WORK TO BE COMPLETED =>
Lines containing the word "Output" are the ones to copy from the records below.

Saved data entries =>
+--

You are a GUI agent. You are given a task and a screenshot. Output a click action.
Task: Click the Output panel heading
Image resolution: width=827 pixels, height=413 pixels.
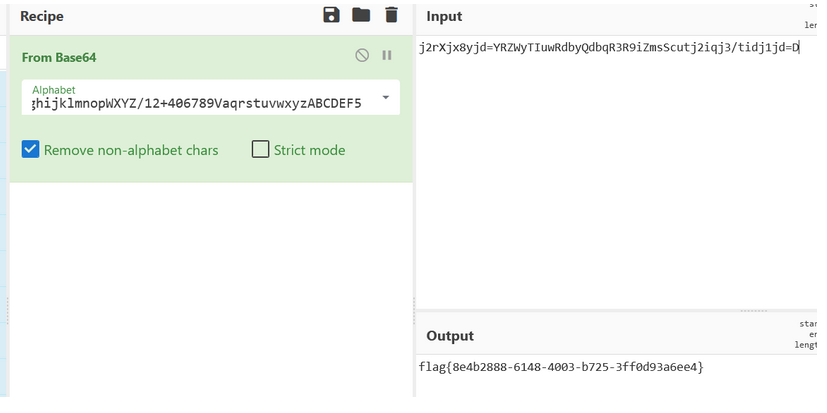tap(450, 336)
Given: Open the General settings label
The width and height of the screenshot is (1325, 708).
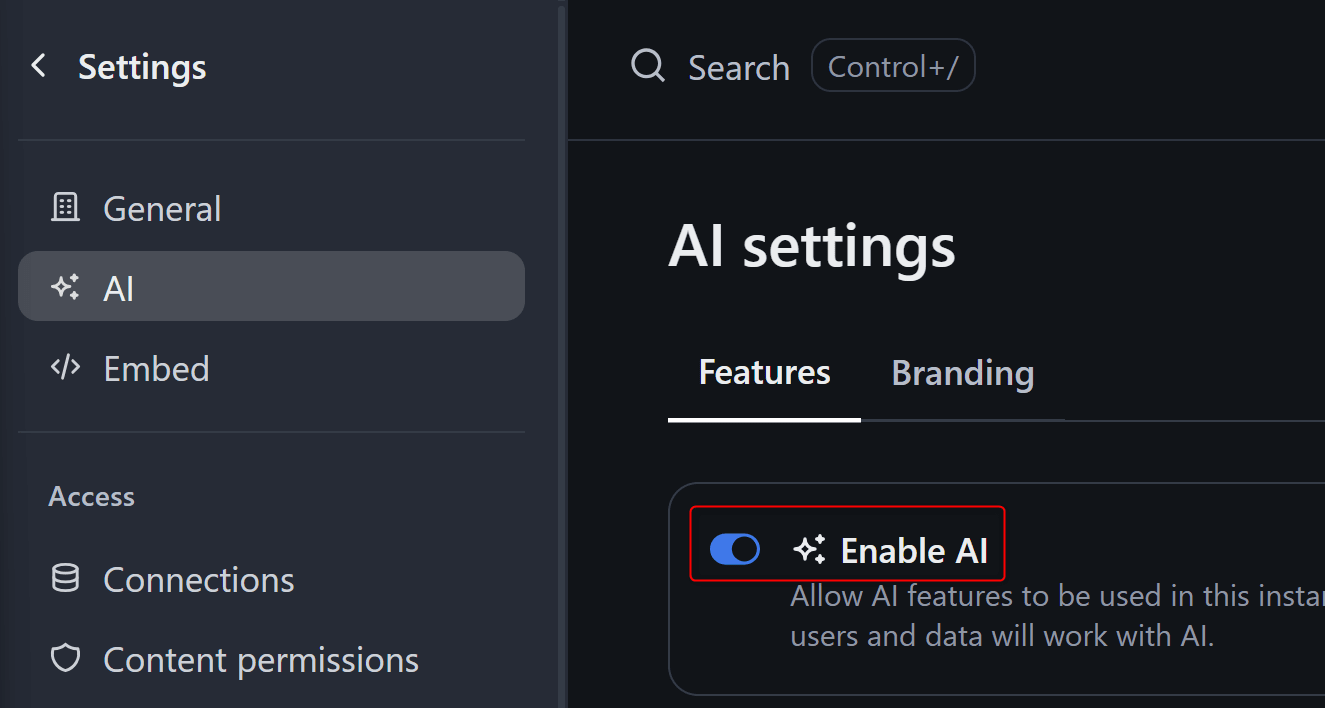Looking at the screenshot, I should (x=162, y=209).
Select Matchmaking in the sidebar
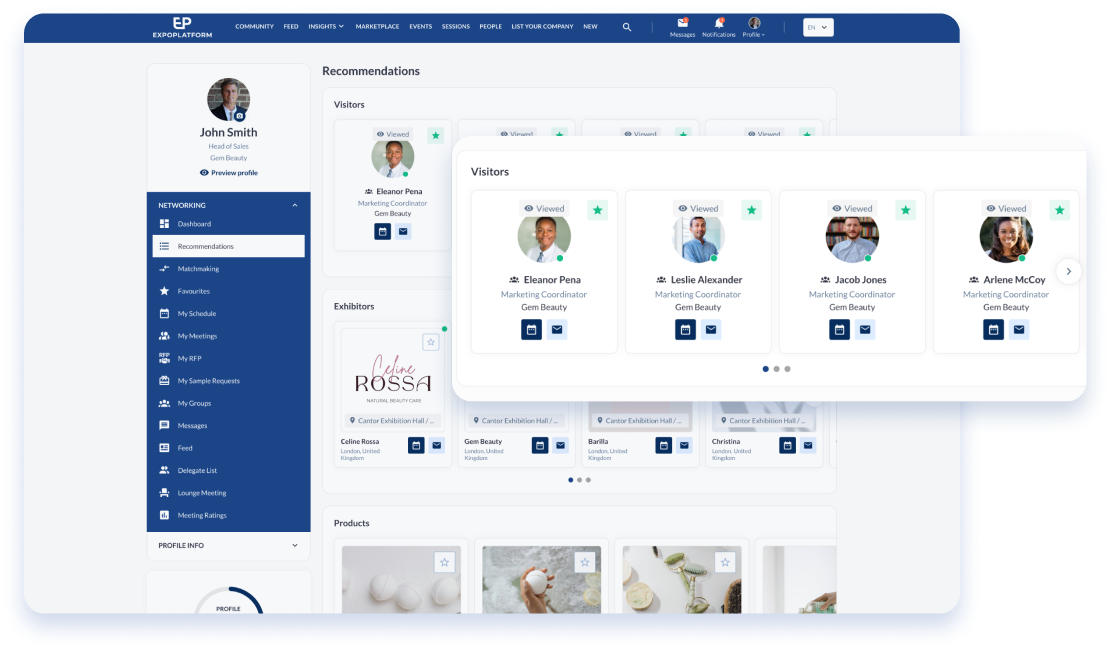This screenshot has height=649, width=1111. 198,269
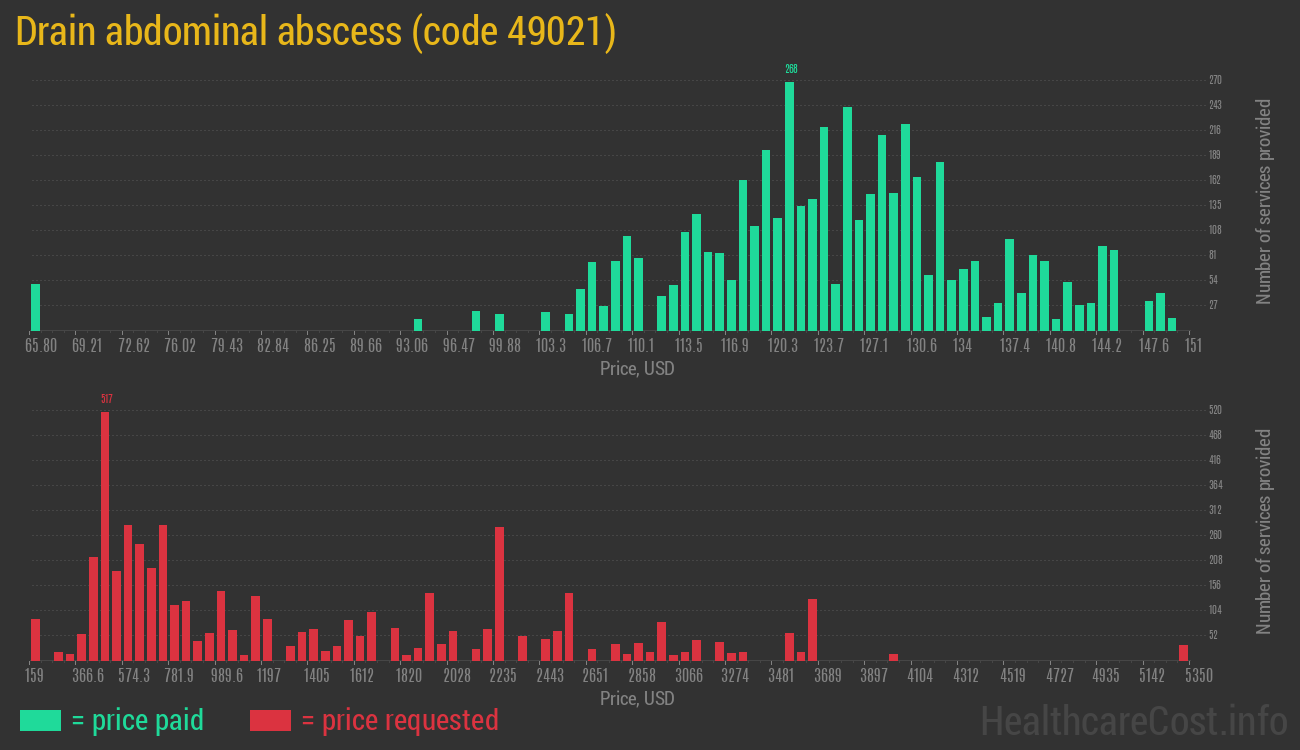
Task: Click the tall red bar left of 3689
Action: (812, 630)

+--

WRITTEN SOLUTION =>
You are a GUI agent. You are given a task and a screenshot. Output a click action.
Task: Click the Output panel heading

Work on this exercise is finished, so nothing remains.